Jumat, 01 Maret 2013

Pengerukan Pasir Laut, Mengebiri Hak Nelayan.

Jakarta, 1 Maret 2013- Pengerukan pasir laut untuk pemenuhan pembangunan pelabuhan multipurpose Teluk Lamong telah menghancurkan ekosistem pesisir Selat Madura dan mematikan usaha perikanan tangkap nelayan Surabaya, Madura, Gresik dan Lamongan.
PT. Pelindo III sebagai pelaku kegiatan reklamasi dan PT. Gora Gahana sebagai pemasok material pasir dengan cara mengeruk pasir laut di Selat Madura merupakan pihak yang paling bertanggung jawab.
  "Kegiatan pertambangan pasir laut di Selat Madura sudah marak dilakukan oleh beberapa perusahaan sejak tahun 1978. Salah satunya PT. Gora Gahana, meskipun baru memulai tahun 1985, perusahaan ini secara faktual paling dominan dan berkontribusi besar dalam penghancuran ekosistem Selat Madura. Terakhir di tahun 2012, diketahui PT. Gora Gahana kembali melakukan penambangan pasir laut, meskipun izin yang mereka dapatkan tidak sesuai dengan peraturan perundang-undangan.

  "Tindakan pengerukan pasir laut dan reklamasi pantai merupakan pelanggaran konstitusi. Sejak tanggal 16 Juni 2011 melalui Putusan Mahkamah Konstitusi No.3/PUU-VII/2010 tentang uji materi UU No. 27 Tahun 2007, Mahkamah Konstitusi telah membatalkan UU No. 27 Tahun 2007 tentang Pengelolaan Wilayah Pesisir dan Pulau-Pulau Kecil, khususnya menyangkut pembatalan pasal-pasal Hak Pengusahaan Perairan Pesisir (HP3) yang melarang praktik pengkaplingan atau pravitisasi wilayah pesisir dan pulau-pulau kecil. 

Proses mendapatkan izin penambangan PT. Gora Gahana tidak sesuai dengan Undang-Undang Nomor 32 Tahun 2009 tentang Perlindungan dan Pengelolaan Lingkungan Hidup.

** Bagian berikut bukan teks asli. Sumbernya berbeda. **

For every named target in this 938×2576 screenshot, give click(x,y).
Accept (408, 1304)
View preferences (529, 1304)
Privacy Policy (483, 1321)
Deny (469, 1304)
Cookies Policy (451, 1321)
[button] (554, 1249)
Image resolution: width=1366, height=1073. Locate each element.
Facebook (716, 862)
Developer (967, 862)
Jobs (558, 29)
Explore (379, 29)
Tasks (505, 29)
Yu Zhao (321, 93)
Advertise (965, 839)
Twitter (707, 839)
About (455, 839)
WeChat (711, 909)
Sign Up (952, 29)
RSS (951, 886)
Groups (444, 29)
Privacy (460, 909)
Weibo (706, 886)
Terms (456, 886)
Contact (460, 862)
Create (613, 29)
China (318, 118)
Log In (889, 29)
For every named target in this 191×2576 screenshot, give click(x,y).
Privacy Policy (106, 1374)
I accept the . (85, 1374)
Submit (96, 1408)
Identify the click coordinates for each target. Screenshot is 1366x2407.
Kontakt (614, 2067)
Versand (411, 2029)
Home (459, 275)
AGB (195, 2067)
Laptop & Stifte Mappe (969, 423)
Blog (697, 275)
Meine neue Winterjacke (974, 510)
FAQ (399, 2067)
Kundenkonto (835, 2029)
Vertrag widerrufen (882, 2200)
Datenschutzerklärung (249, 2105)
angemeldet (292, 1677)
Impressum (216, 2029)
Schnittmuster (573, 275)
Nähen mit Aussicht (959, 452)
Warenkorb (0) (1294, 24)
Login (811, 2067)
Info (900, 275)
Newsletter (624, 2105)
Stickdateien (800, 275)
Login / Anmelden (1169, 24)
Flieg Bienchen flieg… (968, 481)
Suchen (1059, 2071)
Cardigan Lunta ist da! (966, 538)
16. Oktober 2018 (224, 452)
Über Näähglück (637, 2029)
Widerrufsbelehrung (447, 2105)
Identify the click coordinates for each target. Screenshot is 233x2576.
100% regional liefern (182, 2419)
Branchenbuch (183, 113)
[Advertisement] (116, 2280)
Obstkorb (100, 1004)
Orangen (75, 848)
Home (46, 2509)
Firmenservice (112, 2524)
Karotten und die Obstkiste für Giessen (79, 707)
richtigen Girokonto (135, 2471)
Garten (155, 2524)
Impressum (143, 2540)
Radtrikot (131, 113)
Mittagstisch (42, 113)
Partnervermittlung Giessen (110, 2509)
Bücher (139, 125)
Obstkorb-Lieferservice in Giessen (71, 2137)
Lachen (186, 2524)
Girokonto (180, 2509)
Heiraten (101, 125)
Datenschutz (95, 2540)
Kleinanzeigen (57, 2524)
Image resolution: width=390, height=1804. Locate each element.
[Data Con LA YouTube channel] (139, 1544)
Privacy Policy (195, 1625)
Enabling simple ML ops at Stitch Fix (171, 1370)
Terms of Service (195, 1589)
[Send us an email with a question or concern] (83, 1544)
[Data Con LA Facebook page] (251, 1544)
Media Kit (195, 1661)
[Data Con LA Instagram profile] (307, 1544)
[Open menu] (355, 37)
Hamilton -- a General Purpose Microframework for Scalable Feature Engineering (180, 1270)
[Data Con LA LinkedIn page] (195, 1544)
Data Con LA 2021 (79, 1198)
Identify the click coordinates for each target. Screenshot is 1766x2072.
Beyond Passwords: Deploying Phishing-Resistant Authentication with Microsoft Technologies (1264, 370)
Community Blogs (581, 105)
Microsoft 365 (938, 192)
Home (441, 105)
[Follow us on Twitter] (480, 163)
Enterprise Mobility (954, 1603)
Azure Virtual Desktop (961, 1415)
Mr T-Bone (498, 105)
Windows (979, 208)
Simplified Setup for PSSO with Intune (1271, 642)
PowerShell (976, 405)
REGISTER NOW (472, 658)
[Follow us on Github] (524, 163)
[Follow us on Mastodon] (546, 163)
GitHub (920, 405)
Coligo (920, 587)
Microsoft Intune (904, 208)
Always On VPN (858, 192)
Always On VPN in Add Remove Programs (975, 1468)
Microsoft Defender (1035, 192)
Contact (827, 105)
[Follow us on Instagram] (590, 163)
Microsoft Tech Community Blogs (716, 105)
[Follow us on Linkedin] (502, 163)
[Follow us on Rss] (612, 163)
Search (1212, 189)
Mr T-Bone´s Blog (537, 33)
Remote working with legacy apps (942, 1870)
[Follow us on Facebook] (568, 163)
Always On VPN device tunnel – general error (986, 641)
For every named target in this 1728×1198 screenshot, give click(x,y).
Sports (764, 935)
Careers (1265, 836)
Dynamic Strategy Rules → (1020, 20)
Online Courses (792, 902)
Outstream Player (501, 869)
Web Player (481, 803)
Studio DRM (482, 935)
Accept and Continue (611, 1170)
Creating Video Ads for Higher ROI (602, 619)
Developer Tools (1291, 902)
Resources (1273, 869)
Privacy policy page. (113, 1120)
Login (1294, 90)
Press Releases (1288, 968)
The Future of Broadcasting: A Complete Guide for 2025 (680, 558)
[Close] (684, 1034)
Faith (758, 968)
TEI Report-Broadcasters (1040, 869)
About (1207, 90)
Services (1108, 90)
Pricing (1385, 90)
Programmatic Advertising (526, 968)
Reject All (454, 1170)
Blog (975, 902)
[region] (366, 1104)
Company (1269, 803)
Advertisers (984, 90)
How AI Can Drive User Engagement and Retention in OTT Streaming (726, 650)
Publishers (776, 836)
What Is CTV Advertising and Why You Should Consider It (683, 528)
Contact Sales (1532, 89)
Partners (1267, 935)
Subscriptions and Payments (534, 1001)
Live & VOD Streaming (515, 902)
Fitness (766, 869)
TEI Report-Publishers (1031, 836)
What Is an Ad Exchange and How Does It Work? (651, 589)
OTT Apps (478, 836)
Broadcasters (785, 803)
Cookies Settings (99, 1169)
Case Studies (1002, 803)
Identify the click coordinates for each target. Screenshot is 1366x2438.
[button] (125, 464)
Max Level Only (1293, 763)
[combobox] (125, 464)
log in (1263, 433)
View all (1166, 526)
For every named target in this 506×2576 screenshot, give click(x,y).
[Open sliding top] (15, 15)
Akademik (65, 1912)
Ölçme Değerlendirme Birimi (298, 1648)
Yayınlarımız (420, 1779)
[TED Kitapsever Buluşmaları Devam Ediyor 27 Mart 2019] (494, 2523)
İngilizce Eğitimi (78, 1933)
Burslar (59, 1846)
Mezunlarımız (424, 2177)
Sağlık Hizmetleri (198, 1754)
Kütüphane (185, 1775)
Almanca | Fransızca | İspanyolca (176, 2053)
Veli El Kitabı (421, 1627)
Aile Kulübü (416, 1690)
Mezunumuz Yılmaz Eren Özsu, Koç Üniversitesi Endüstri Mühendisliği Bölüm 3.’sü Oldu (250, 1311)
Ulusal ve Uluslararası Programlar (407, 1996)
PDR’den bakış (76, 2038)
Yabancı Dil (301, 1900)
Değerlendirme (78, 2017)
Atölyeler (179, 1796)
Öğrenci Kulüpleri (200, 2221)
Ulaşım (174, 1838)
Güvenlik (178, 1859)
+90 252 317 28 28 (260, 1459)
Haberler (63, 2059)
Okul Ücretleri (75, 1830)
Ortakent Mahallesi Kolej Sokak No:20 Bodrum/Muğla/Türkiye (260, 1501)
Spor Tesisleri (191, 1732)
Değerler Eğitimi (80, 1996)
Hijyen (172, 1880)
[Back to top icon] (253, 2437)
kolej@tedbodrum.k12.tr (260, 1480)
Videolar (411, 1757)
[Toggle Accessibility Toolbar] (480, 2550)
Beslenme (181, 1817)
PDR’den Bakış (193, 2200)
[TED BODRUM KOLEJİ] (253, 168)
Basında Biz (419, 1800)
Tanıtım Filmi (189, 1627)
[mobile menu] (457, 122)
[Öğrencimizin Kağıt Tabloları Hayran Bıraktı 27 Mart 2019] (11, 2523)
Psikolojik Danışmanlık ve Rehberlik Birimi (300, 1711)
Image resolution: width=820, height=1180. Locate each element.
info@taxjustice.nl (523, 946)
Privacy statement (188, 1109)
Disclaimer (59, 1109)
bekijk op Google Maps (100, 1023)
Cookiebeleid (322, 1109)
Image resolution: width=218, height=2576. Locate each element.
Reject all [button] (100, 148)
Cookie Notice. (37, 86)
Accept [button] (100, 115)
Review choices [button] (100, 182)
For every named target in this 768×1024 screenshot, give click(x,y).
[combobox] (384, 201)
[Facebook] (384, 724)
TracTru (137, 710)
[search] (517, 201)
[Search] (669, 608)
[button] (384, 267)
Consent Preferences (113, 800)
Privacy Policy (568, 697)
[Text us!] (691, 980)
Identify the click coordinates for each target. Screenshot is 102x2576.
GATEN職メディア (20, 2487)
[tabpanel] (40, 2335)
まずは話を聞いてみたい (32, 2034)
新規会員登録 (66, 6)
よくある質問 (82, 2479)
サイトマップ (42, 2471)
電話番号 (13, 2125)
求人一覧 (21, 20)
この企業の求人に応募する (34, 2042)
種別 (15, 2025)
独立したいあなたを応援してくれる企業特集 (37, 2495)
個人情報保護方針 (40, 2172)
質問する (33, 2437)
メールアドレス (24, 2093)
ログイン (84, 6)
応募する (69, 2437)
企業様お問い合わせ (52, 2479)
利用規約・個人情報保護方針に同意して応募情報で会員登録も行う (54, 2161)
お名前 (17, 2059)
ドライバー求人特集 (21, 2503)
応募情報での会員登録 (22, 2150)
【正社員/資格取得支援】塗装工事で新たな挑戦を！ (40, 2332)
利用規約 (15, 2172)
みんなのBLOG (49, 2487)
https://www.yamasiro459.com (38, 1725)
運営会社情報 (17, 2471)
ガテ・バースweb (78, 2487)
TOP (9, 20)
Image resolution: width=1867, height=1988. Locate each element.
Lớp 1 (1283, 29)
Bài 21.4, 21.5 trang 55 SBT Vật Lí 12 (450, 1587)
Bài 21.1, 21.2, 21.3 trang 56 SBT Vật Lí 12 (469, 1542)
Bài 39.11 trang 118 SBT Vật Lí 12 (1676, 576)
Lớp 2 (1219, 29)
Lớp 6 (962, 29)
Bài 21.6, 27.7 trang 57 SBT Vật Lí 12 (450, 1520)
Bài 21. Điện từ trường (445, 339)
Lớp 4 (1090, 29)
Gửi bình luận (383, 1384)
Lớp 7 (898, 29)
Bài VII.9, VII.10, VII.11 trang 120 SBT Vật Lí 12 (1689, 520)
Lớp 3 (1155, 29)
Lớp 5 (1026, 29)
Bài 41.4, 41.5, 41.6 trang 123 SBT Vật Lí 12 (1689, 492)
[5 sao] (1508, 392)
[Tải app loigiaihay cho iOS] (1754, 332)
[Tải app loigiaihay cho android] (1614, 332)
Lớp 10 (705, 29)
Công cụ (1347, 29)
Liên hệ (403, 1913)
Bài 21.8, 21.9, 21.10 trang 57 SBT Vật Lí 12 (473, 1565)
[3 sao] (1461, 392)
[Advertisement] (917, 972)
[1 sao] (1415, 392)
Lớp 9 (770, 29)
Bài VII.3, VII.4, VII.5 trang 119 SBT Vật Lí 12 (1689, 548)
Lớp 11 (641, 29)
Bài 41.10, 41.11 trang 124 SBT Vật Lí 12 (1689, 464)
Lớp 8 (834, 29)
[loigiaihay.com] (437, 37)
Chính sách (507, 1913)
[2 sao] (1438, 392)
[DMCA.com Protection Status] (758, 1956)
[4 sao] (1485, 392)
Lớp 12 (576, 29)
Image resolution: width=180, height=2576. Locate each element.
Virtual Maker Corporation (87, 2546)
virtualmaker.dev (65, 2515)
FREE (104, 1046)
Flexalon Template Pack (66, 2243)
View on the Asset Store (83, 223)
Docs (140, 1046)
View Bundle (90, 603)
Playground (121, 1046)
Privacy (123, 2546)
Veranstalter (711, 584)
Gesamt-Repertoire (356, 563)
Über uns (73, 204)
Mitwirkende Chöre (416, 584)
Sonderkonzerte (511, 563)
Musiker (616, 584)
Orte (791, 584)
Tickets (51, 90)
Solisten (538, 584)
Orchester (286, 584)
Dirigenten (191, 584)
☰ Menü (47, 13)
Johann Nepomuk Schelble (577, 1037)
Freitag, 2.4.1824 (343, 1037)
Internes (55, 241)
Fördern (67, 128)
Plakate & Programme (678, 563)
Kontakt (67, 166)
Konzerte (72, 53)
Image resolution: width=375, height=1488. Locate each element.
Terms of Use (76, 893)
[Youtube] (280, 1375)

  "Keluarnya izin tidak dilengkapi dengan dokumen Analisis Mengenai Dampak Lingkungan (AMDAL) sebagai prasyarat untuk mendapatakan izin lingkungan hidup dan izin kegiatan. Hal ini dikuatkan dengan bukti tidak adanya pelibatan nelayan Selat Madura yang terkena dampak langsung akibat aktivitas pertambangan tersebut, baik dalam perencanaan, pelaksanaan maupun evaluasi. Lebih dari itu, Selat Madura merupakan wilayah konservasi, daerah tangkapan dan budidaya.

  "Upaya nelayan untuk menjaga dan melestarikan sumber-sumber penghidupan dan mencegah lebih fatal atas aktivitas pertambangan tidak mendapatkan repson pasitif dari perusahaan dan pemerintah. DPRD dan Gubernur Jawa Timur pada 18 Juni 2012 lalu sempat menjanjikan untuk mencabut izin kegiatan pertambangan pasir, namun tidak direalisasikan. Justru sebaliknya, nelayan yang menolak pertambangan pasir laut diteror dan mengalami intimidasi oleh pihak perusahaan.

  "Bahkan pada tanggal 26 Februari 2013, Ditreskrimsus POLDA Jatim melakukan pemanggilan terhadap 4 orang tokoh nelayan, yaitu: Bpk. Munir, Bpk. H. Mardiono, Bpk. H. Zainal, dan Bpk. Muslih) ke MAPOLDA JATIM untuk dimintai keterangan sebagai saksi dalam perkara dugaan tindak pidana setiap orang yang merintangi atau mengganggu kegiatan usaha pertembangan mineral dan batubara (Pasal 162 UU 4/2009 Minerba). Surat pemanggilan tersebut menyusul adanya laporan PT. Gora Gahana.

  "Pemanggilan ini ditenggarai sebagai tipu muslihat pihak Kepolisian untuk mengkriminalisasi keempat orang tersebut. Tindakan perusakan ekosistem pesisir oleh PT. Gora Gahana di Selat Madura juga berlangsung di Teluk Lontar, Serang, Banten. Hasil penambangan pasir ini disalurkan untuk mereklamasi Pantai Utara Jakarta. Kegiatan tersebut mengunakan dokumen izin yang tidak sesuai aturan dan meresahkan nelayan serta memicu konflik sosial dan pihak Kepolisian dilibatkan untuk mengkriminalisasi nelayan.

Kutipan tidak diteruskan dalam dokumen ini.